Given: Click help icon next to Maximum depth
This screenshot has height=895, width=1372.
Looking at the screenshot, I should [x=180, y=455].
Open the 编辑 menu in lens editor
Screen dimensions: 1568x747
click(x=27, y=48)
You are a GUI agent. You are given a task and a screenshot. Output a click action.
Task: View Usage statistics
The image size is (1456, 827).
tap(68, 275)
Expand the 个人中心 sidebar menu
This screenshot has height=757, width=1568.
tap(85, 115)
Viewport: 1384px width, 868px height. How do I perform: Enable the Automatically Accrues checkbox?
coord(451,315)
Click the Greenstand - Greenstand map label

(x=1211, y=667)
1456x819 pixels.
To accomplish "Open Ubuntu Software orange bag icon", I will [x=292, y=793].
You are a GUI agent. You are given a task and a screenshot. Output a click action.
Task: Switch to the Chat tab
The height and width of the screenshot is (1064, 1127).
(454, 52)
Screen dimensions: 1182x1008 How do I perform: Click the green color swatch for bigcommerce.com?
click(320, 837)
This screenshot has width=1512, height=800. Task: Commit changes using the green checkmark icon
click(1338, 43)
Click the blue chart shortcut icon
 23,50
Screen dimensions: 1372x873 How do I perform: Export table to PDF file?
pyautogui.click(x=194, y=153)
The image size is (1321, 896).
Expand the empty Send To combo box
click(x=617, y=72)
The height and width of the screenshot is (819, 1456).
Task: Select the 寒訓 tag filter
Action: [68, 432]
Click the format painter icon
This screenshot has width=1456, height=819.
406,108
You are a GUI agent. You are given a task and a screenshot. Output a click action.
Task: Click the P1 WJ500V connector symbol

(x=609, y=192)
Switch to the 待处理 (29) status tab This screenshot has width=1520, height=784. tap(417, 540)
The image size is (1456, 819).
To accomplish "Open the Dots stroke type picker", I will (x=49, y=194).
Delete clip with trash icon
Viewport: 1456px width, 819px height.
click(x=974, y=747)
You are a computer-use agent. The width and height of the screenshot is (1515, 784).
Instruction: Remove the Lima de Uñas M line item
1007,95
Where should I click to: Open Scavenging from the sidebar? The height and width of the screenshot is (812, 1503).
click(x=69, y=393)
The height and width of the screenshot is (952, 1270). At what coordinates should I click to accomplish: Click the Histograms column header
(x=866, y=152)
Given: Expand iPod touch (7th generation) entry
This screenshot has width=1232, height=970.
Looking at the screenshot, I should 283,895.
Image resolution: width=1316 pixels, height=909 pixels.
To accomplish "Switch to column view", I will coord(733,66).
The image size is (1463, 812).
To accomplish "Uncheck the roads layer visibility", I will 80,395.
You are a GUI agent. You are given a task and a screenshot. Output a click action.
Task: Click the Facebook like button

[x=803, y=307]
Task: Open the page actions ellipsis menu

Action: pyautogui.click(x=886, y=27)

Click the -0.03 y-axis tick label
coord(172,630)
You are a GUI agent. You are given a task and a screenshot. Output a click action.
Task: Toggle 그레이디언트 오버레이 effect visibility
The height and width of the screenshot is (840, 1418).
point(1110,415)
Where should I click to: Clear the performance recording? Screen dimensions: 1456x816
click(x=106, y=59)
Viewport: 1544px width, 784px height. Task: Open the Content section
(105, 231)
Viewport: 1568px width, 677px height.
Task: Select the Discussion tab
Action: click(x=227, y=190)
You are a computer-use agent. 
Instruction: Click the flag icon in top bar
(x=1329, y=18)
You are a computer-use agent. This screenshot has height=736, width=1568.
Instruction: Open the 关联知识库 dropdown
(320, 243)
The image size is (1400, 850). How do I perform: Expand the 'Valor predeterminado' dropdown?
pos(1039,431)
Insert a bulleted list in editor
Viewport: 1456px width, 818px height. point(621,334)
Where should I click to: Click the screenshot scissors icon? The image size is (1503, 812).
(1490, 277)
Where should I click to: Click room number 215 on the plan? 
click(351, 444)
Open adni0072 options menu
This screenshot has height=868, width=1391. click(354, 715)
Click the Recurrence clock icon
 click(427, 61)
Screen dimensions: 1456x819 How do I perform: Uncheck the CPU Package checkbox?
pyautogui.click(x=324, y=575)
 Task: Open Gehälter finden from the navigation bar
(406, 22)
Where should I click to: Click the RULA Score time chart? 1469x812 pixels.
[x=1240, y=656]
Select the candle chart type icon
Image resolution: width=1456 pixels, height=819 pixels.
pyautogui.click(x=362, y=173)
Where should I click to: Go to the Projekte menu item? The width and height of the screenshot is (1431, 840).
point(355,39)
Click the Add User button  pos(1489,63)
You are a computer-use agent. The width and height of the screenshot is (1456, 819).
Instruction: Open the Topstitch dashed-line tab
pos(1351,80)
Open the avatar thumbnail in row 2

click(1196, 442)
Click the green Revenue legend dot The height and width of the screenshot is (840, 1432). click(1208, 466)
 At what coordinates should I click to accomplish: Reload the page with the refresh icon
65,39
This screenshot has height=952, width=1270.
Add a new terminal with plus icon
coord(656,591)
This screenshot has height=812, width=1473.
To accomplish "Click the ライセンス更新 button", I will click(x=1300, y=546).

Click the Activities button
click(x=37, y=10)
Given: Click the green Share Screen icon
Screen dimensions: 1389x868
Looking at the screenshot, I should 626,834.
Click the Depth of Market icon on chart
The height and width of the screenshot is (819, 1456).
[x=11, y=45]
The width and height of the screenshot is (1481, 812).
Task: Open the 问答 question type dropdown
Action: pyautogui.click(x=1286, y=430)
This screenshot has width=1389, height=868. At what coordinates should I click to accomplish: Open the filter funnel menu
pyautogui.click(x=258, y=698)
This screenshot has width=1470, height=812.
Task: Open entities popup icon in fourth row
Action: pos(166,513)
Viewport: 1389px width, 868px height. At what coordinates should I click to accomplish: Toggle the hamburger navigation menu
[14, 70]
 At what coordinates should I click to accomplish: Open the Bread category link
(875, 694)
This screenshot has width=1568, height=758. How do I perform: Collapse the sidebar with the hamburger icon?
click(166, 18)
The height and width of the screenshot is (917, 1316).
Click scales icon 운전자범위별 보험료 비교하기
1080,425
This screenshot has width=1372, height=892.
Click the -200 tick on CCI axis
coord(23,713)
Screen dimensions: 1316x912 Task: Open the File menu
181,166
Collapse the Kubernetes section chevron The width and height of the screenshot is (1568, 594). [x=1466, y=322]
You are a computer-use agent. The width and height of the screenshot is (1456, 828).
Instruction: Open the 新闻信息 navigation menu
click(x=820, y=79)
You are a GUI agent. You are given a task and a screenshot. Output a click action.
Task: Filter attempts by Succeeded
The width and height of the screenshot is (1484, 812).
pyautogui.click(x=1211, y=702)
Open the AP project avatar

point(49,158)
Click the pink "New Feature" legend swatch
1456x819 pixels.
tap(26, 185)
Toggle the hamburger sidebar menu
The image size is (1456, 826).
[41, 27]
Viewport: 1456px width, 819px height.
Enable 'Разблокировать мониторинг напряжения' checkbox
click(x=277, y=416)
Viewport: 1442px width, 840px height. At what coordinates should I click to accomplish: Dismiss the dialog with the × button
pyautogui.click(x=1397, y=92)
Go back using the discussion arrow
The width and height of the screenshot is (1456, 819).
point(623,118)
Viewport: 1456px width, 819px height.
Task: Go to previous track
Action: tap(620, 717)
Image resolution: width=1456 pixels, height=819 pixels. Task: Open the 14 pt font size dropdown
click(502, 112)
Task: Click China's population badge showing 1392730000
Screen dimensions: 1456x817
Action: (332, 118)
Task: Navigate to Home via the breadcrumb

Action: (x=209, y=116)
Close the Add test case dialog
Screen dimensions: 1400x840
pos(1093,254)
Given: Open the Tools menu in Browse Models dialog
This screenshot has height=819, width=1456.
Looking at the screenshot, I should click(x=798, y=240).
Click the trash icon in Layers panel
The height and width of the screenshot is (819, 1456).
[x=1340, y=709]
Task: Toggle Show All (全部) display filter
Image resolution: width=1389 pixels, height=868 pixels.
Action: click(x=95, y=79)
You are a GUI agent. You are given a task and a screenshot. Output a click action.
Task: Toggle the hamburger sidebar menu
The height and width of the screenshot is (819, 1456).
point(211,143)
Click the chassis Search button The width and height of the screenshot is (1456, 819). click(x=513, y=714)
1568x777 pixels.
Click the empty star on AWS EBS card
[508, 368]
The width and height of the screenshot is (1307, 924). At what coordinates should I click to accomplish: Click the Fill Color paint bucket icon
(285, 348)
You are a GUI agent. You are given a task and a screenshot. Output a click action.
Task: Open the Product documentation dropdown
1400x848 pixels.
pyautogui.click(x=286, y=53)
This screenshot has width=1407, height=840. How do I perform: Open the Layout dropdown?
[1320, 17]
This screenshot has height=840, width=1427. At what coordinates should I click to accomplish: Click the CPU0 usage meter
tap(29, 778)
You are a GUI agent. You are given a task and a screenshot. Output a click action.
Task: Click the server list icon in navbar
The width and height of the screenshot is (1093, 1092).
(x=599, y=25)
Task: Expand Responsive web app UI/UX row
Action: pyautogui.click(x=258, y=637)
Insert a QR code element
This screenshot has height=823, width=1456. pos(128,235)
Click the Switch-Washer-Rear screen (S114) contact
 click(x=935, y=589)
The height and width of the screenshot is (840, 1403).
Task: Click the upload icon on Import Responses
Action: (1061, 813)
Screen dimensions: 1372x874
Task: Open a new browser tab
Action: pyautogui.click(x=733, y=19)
***
WHAT IS EXPECTED:
Search the data above for the word "computer". Copy each line it is in.

RESPONSE:
You are a computer-use agent. The width and height of the screenshot is (1515, 784).
You are a computer-use agent. 
You are a computer-use agent. This screenshot has height=736, width=1568.
You are a computer-use agent. The width and height of the screenshot is (1456, 819).
You are a computer-use agent. The width and height of the screenshot is (1456, 828).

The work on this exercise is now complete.